The plumpness of babies is touching, in contrast to the same plumpness in an adult. Moreover, in percentage terms, children are incomparably “fatter” than adults. The subcutaneous fat layer in newborns is about 12% (for comparison, in adults, the norm is no more than 5%).

But the crumbs have very few muscles. The muscular system in the first months is poorly developed, accounting for 25% of body weight (40-45% in an adult).

Almost 100 more bones

Children’s bones are softer and more elastic, easily deformed, but resistant to fractures. This is due to the fact that the bones contain a lot of water and few minerals. Instead of part of the bone tissue, cartilage is found in many places. As they grow, they will be replaced by bone tissue. Another interesting detail – children have almost 100 more bones – almost 300 pieces against 206 adults . As the bones grow, they do not disappear anywhere, they just usually grow together into a single, monolithic structure.

Babies do not have sinusitis

Due to the structure of the nose, young children do not have diseases that schoolchildren, adolescents and adults suffer from. In babies, the nose is small, the nasal passages are narrow, the lower nasal passage is not developed – the air is almost not purified and does not heat up, which is why colds occur more often and easier. Gaimorova, frontal sinuses begin to develop at 2-3 years , before this period, even purely theoretically, children cannot have sinusitis and frontal sinusitis.

They need more oxygen

The child’s body has an increased need for oxygen. In order to provide them with actively working cells, he breathes much more often than adults, and accordingly his heart rate is increased. Respiration and heart rate increased by 2-2.5 times and 1.5-2.0 times, respectively, compared with adults. But with all this, blood pressure in children is much lower than in adults. In order to endure such a load well, to pump blood much faster than in adults, the mass of the child’s heart is naturally larger. In children, it is about 0.8% of body weight, in an adult 0.5%.

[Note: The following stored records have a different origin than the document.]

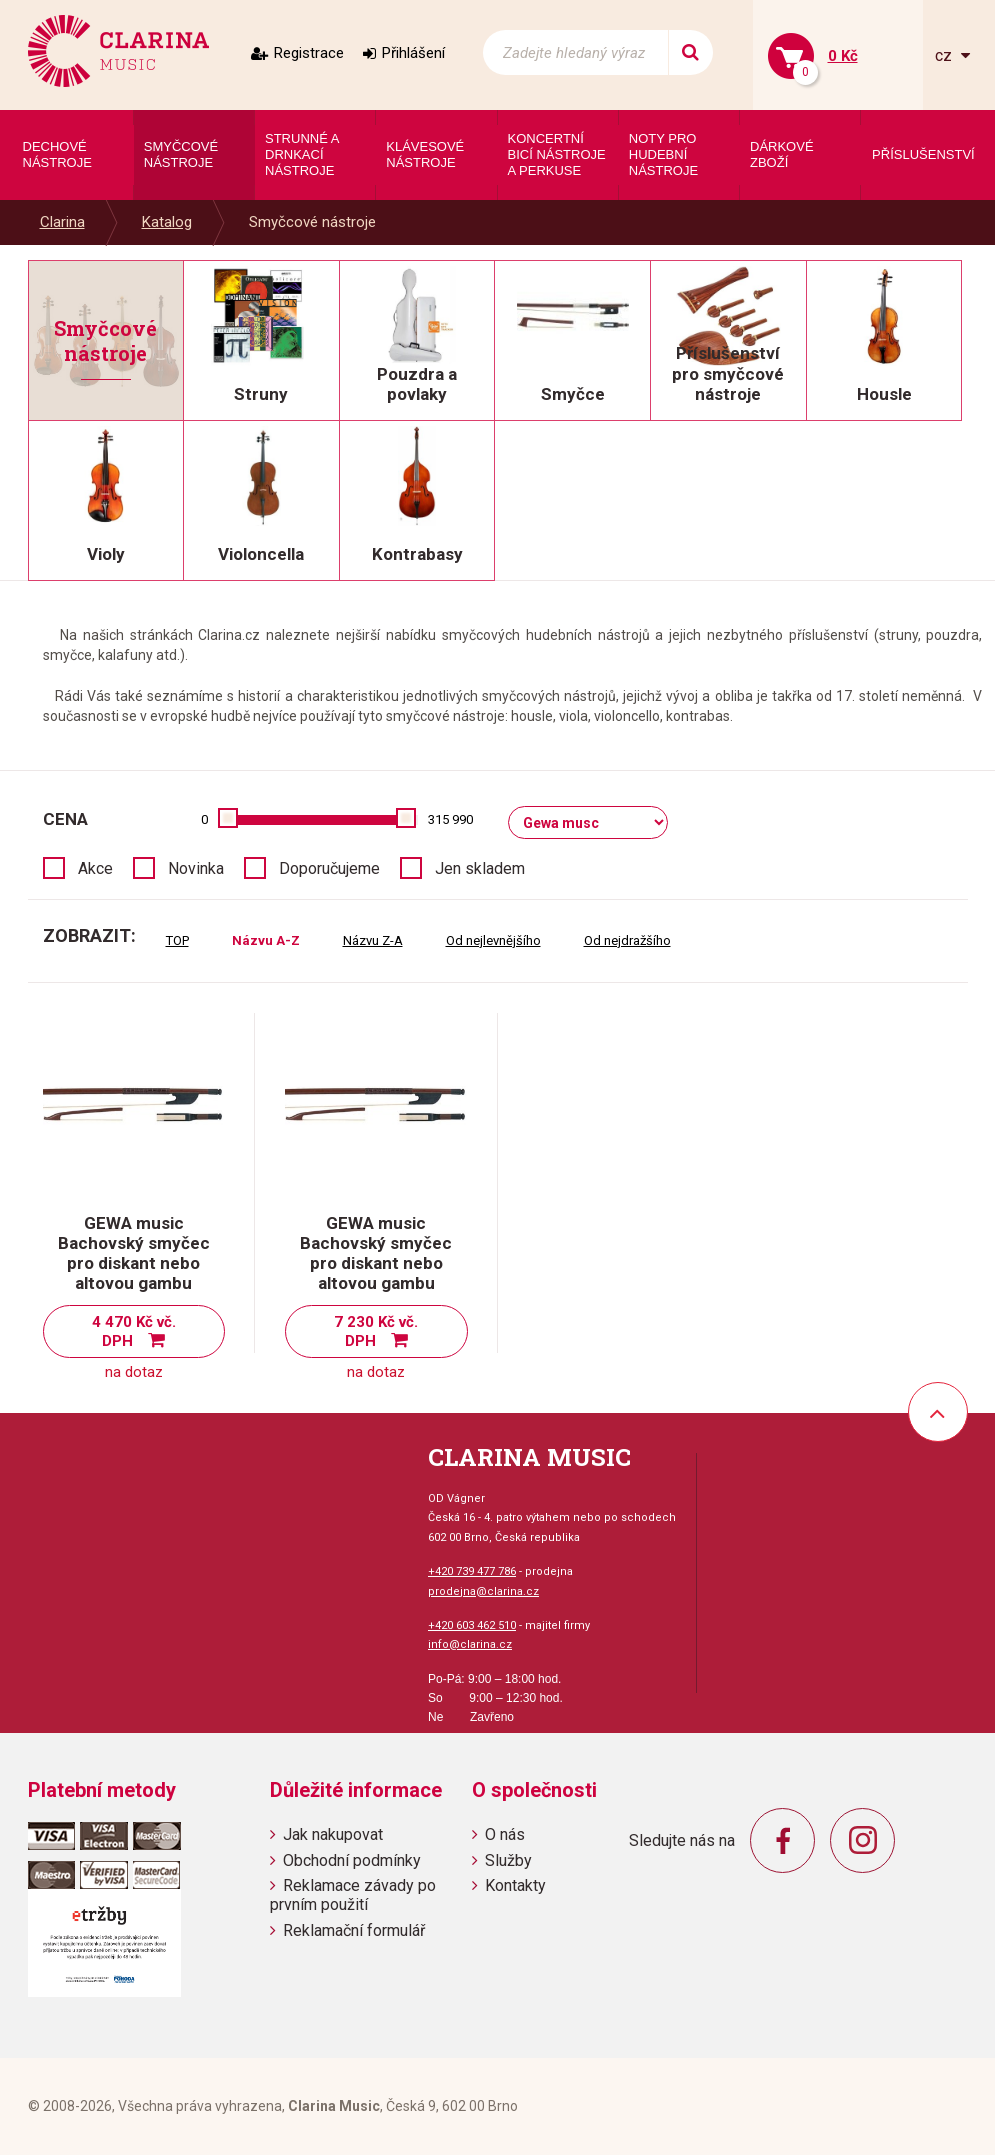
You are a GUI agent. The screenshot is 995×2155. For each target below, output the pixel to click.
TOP (177, 940)
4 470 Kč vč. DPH (134, 1331)
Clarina (62, 222)
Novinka (196, 868)
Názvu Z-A (373, 940)
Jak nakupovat (333, 1834)
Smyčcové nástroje (312, 222)
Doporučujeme (329, 868)
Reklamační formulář (354, 1930)
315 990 (450, 819)
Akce (95, 868)
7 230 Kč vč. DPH (376, 1331)
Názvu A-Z (266, 940)
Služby (508, 1860)
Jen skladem (480, 868)
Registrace (309, 53)
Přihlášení (413, 53)
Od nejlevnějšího (493, 940)
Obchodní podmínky (352, 1860)
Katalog (167, 222)
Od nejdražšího (627, 940)
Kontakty (515, 1885)
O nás (505, 1834)
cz (945, 55)
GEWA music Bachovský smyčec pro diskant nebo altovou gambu (134, 1253)
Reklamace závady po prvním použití (353, 1895)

The baby will not digest adult food

The salivary glands of the baby begin to function actively from 3-4 months, and from this period there are so many of them that they can literally flow like a stream. Gradually, the volume of saliva levels off. The stomach of the crumbs is located horizontally, in an adult – vertically. Moreover, its volume at birth has the size of no more than a walnut, by the year it reaches the size of an orange.

Less hydrochloric acid is produced in the stomach, the activity of digestive enzymes is lower than in an adult.

Therefore, the baby simply does not digest solid food, he needs food in the form of liquid and puree. The length of the intestine is greater than that of an adult, so the baby takes literally everything that is possible from the food entering his body. Therefore, babies who receive the ideal food – breast milk, can go big once every few days. But only before weaning.

The liver and kidneys are very weak

The liver of children is simply huge, accounting for 4.3% of the body weight in a newborn, while in adults it is 2% of the weight. But the structure of the liver is immature, it is formed only by 7-8 years.